Despite this though, Sumney’s album and his Royal Festival Hall performances so far have been acutely emotional; there’s a strange mix of the lonely and the triumphant here especially in the singer-songwriter’s voice. From some distance in my balcony spot, Sumney’s presence times looks a bit aloof; he’ll sometimes wander off stage in between songs, sometimes facing the crowd but most of the time gesticulating away from us. Does he want to run away? No. It’s more like he’s pacing. Although mostly just on vocal duties this evening, Sumney sometimes picks up his guitar to minimally strum chords and arpeggios while his band plays around that; they seem like they’re all good improvisers. The first half of his set is far more loose than the second, jazzy as well as soulful in places thanks to a surprising guest appearance from saxophonist Shabaka Hutchings (a Mercury Prize nominee this year with his band Sons of Kemet).
The moment where Sumney starts to become self-effacing is a major turning point, as if he’s just broken a spell keeping him somehow mysterious and separate from his fans. With the frontman in more relaxed, jovial spirits his performance’s second phase is more poppy in a straightforward sense. Firstly, he gets a reluctant British crowd to sing a backing harmony to ‘Rank & File’, before finishing with an encore where he absolutely masters a cover of Amy Winehouse’s ‘I Heard That Love Is Blind’. The way he can hit those high notes makes you think of someone like Jeff Buckley, who can just do that while sounding in total control.
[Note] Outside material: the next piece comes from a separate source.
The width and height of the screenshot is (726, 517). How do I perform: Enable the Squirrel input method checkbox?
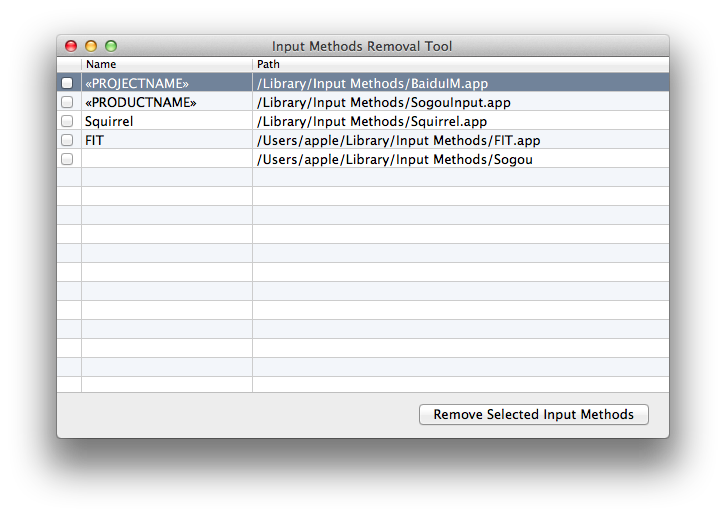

As it happens he’s also got the pipes for another song by a female artist, namely Bjork’s ‘Come To Me’, which is as equally powerful.
For the entire evening it’s as if Sumney is playing two roles, switching between this immensely soulful singer-songwriter and a flippant comedian. People are screaming for Prince covers, but exasperated he turns the offer down. “I knew it was a bad idea to wear a jumpsuit, I can’t go to the toilet in it,” he jokes about the outfit he’s wearing, just as he’s starting to tie up the set, “… if you haven’t seen me before… buy my merch!” You can’t help but wonder if the man is still pinching himself at his success, after all he’s now at the Royal Festival Hall already despite having only released his debut album Aromanticism last year. But Sumney knows intuitively how to make his music a momentous, special occasion - which you can’t teach of course - so who knows where he might be when I see him next.